Analyzing Large-scale Cancer Genomics Sequencing Data with Next Generation Sequencing (NGS) Data Analysis Tools in Hybrid Cloud

Project Details

Project Lead
Linda McMahan 
Project Manager
Linda McMahan 
Supporting Experts
Yang Ruan  
Institution
Memorial Sloan-Kettering Cancer Center, Human Oncology & Pathogenesis  
Discipline
Biology (603) 

Abstract

I and future members of this project will use the FutureGrid computing resource to apply NGS data analysis tools to the MapReduce framework of the recent published HugeSeq computational pipeline (http://www.nature.com/nbt/journal/v30/n3/full/nbt.2134.html) to analyze large-scale cancer genomics sequencing data* in hybrid cloud for detection and annotation of SNPs (single nucleotide polymorphisms), Indels (insertions or deletions), SVs (structural variations such as translocations and inversions) and CNVs (copy number variants) in cancer genomics data.  This project will use Virtual Machines (VMs) and hybrid cloud computing to accelerate NGS data analyses in keeping pace with the speed at which NGS data are generated as well as in leveraging new advances in genomics and personalized (sometimes referred to as “individualized” or the preferred term “precision”) medicine.
 
*E.g exom and whole genome sequence data publicly available from the Sequence Read Archive (http://blogs.nature.com/news/2011/10/sequencing_data_archive_resurf.html), the Cancer Genome Atlas (http://cancergenome.nih.gov/), the new Cancer Genomics Hub at UCSC (https://cghub.ucsc.edu/), the Catalogue of Somatic Mutations in Cancer database (http://www.sanger.ac.uk/resources/databases/cosmic.html), the Pediatric Cancer Genome Project (http://www.stjude.org/whole-genome-data), and the International Cancer genome Consortium (http://www.sanger.ac.uk/research/areas/humangenetics/icgc.html).

Intellectual Merit

This project will use the resources provided by FutureGrid to explore, test and analyze different NGS data analysis tools for detection and annotation of all types of genetic variations (e.g.

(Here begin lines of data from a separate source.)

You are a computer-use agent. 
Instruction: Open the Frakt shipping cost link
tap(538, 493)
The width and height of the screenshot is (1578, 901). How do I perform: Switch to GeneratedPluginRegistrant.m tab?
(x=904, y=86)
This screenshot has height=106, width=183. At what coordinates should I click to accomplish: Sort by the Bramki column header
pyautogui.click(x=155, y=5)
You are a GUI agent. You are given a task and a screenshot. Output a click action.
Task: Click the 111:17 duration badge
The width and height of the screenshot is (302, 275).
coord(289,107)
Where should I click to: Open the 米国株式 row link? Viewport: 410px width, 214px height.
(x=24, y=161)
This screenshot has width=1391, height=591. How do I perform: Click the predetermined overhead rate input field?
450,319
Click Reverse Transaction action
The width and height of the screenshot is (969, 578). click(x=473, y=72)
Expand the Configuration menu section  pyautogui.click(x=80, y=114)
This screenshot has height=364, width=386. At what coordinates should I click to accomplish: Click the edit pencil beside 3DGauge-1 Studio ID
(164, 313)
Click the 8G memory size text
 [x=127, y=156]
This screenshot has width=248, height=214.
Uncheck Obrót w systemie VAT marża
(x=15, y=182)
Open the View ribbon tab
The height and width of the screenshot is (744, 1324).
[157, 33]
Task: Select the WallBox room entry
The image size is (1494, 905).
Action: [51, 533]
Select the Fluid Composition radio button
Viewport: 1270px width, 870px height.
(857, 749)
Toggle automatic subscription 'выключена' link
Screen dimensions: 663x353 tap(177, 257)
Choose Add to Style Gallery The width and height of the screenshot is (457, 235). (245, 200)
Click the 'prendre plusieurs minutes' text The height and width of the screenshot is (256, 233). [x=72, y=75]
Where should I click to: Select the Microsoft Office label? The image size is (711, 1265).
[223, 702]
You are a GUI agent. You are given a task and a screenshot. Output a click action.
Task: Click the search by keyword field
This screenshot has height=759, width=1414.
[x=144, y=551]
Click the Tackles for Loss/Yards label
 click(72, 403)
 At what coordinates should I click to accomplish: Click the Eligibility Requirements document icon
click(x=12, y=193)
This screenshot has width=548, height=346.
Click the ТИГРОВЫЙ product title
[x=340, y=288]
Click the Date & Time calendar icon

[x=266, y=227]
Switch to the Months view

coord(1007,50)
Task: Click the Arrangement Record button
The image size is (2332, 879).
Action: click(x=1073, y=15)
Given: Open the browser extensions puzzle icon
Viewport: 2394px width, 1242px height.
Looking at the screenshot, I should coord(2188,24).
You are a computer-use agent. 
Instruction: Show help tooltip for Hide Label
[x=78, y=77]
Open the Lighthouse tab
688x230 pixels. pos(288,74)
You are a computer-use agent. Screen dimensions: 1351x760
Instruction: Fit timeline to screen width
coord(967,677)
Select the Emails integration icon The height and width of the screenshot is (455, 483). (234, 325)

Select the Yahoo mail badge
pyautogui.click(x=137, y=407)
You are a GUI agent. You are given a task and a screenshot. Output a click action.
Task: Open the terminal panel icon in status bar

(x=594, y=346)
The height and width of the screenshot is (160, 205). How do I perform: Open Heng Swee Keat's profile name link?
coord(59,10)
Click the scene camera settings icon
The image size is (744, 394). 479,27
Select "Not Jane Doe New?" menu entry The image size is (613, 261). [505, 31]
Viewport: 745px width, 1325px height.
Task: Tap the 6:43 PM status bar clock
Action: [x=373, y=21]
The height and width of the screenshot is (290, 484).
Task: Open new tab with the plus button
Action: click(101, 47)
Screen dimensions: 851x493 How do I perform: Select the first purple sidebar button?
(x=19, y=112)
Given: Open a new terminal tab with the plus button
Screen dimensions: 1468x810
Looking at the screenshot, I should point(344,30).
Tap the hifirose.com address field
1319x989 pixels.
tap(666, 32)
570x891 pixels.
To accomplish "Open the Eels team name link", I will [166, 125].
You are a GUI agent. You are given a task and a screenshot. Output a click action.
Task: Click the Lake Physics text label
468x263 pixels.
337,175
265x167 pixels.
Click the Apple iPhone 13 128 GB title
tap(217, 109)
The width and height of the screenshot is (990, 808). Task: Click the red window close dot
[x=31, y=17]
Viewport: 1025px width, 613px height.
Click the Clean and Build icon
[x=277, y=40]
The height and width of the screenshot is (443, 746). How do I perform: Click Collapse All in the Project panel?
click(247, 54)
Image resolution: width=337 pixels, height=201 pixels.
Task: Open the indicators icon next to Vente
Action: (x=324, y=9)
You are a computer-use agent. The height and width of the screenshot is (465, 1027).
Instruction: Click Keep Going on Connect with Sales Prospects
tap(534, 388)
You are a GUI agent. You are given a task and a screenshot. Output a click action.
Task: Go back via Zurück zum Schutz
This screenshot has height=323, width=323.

SNPs, Indels, SVs and CNVs) in large-scale sequencing data of cancer genomics using the MapReduce framework of the HugeSeq computational pipeline. This project will also exploit Virtual Machines and hybrid cloud computing to develop a portable and stand-alone hybrid cloud-enable VM software package (bundled with the aforementioned NGS tools in the HugeSeq MapReduce framework) for researchers in genomics medicine to run computationally intensive NGS data analyses easily in hybrid cloud - Which keeps sensitive data in private cloud, while providing (especially to those without extensive bioinformatics resources) the scalability, computational resources and cost-effectiveness of the public cloud.

Broader Impacts

The proposed portable hybrid cloud-enable VM package developed in this project will be available for (1) download as an open source software through Sourceforge, (2) researchers in medical genomics and NGS data analysis research community at large to analyze large-scale sequence data in hybrid cloud for detection and annotation all types of genetic variations (SNPs, Indels, SVs and CNVs) in the genomic sequences, and (3) education, training and outreach on NGS data analyses in the cloud through online tutorials, online classes freely accessed by everyone worldwide through Coursera (https://www.coursera.org/), webinars, and workshops.

Scale of Use

A few VMs to test and process small-scale cancer genomics sequence data. The running time of the VMs will be dependent on the NGS analysis tools being tested in the HugeSeq MapReduce framework. If possible, I would like a long term usage of the service to store small-scale sequence data and perform ongoing exploring, testing and analyzing different NGS data analysis tools for detection and annotation of all types of genetic variations in genomics sequence data.